***** Document segment

A Decade of Partnership to Reduce Poverty in the Arab World
By Alex Counts
Ten years ago, Grameen Foundation set out on a journey of partnership with the Abdul Latif Jameel Group and the Jameel family. Our collective objective was to battle poverty and unemployment in the Arab World, and a decade later, I can say that we succeeded in many ways. The partnership evolved into a joint venture, Grameen-Jameel Microfinance Ltd. (GJ) between Grameen Foundation (USA) and with the Abdul Latif Jameel-Community Initiatives (ALJ-CI) (a philanthropic force in the Arab world) to advance poverty alleviation through microfinance and other innovative approaches. As we reached this ten year milestone, I wanted to take this opportunity to celebrate what we have accomplished together, and reflect on ten “lessons learned” that can be applied to partnerships in the Arab world, and likely elsewhere.
Origins of a Partnership
Last year, Susan Davis, and former Chairwoman of Grameen Foundation said to me, “In the wake of 9/11, there was a lot of talk about developing partnerships with progressive groups in the Middle East, but few actually took the risk and did anything. Grameen Foundation took a big risk and did jump in. At the time, microfinance was tiny there. Now it is much bigger, and clearly we had something to do with that. So take some credit for your boldness and the results!” (I should mention that around the time we got going in the region, Susan was also bringing Ashoka to the Middle East and made a lot of powerful connections for us along the way.) So how did we even begin talking to the Jameel family and its representatives? Our Chairman prior to Susan was the late, great Jim Sams. As a proud Lebanese-American, he wanted us to work in the Arab World. I was open, but skeptical. We were a very small organization then but within weeks Jim had connected me to one of the most prominent Saudi philanthropists, Muhammad Jameel.

**********
***** Data provided

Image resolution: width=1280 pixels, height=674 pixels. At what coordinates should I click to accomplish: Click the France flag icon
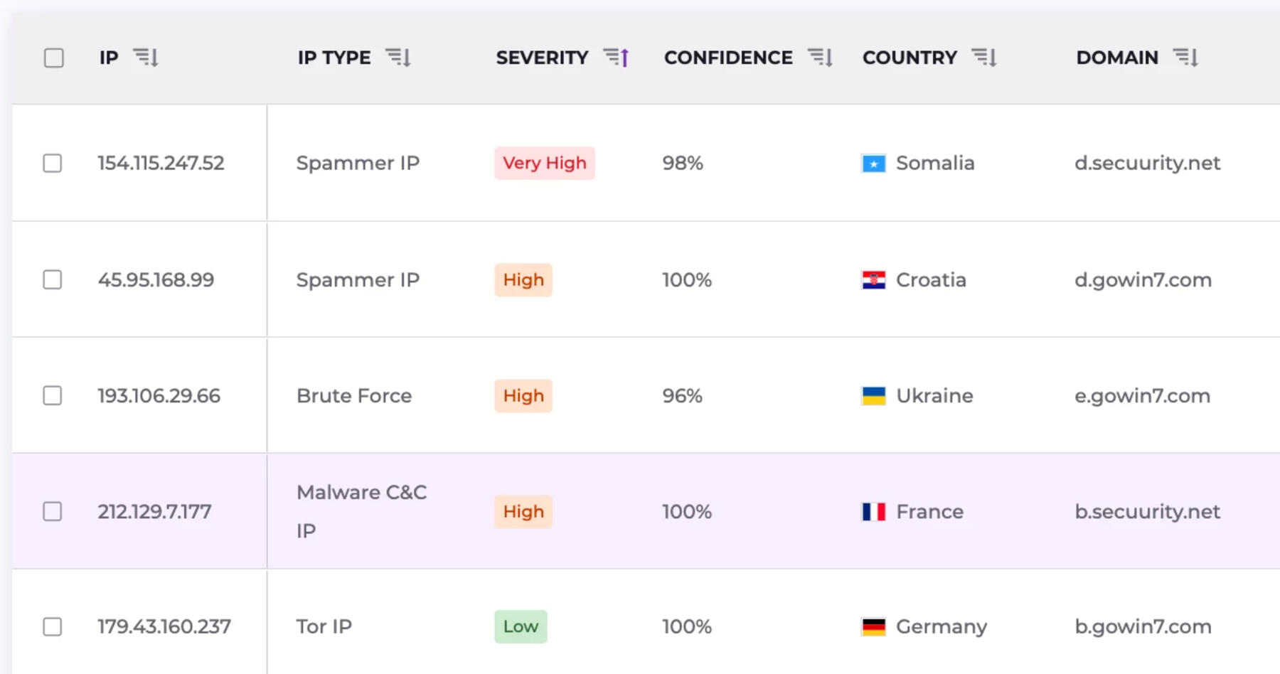click(x=873, y=512)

**********

# Given task A:
Answer these questions from the article on the Grameen-Jameel partnership:
(i) Which two groups formed the joint venture Grameen-Jameel Microfinance Ltd.?
(ii) Who chaired Grameen Foundation before Susan Davis?
(iii) Which Saudi philanthropist did Jim Sams connect the writer to?
# Given task B:
Turn the paragraph of the article on the Grameen-Jameel partnership that begins "Ten years ago, Grameen Foundation set out" into a short bulleted list that keeps its main facts.
# Given task C:
Write the next part of the article on the Grameen-Jameel partnership, starting right after its last sentence.
The listing is separate material with no connection to the article on the Grameen-Jameel partnership.

# Final result A:
(i) Grameen Foundation (USA) and Abdul Latif Jameel-Community Initiatives (ALJ-CI)
(ii) Jim Sams
(iii) Muhammad Jameel

# Final result B:
- Ten years ago, Grameen Foundation began a partnership with the Abdul Latif Jameel Group and the Jameel family.
- The shared goal was to fight poverty and unemployment in the Arab World, and a decade later the partnership succeeded in many ways.
- It grew into a joint venture, Grameen-Jameel Microfinance Ltd. (GJ), between Grameen Foundation (USA) and Abdul Latif Jameel-Community Initiatives (ALJ-CI), a philanthropic force in the Arab world.
- The joint venture works to reduce poverty through microfinance and other new approaches.
- At the ten-year mark, the writer celebrates these results and reflects on ten lessons learned for partnerships in the Arab world and likely elsewhere.

# Final result C:
When a friend of Jim’s heard that Muhammad Jameel, the patriarch of the family, was interested in microfinance, he made some calls and next thing I knew, I was on my way to speak at the Jeddah Economic Forum in January 2002.I gave one of my more forgettable speeches at that conference, but the real value was spending many hours with Zaher Al Munajjed, an advisor to Muhammad Jameel who was tasked with figuring out how the two organizations might work together. We paced back and forth in a hotel lobby and explained how our respective organizations operated, and explored various partnership structures. Zaher, now the Chairman of Grameen-Jameel, proposed a joint venture. I was not familiar with such an approach at the time, though in time GF would start several. So I balked at the idea. Furthermore, I said that while we knew microfinance well in general, we had little knowledge of what existed in the Arab World so we would need to do an assessment, and they would need to pay the costs. While on that trip I also meet Muhammad Jameel and two of his sons, and their personal commitment to making this work made a big impression on me. Zaher and I spent the next five months negotiating an interim agreement and signed it in New York in May 2002.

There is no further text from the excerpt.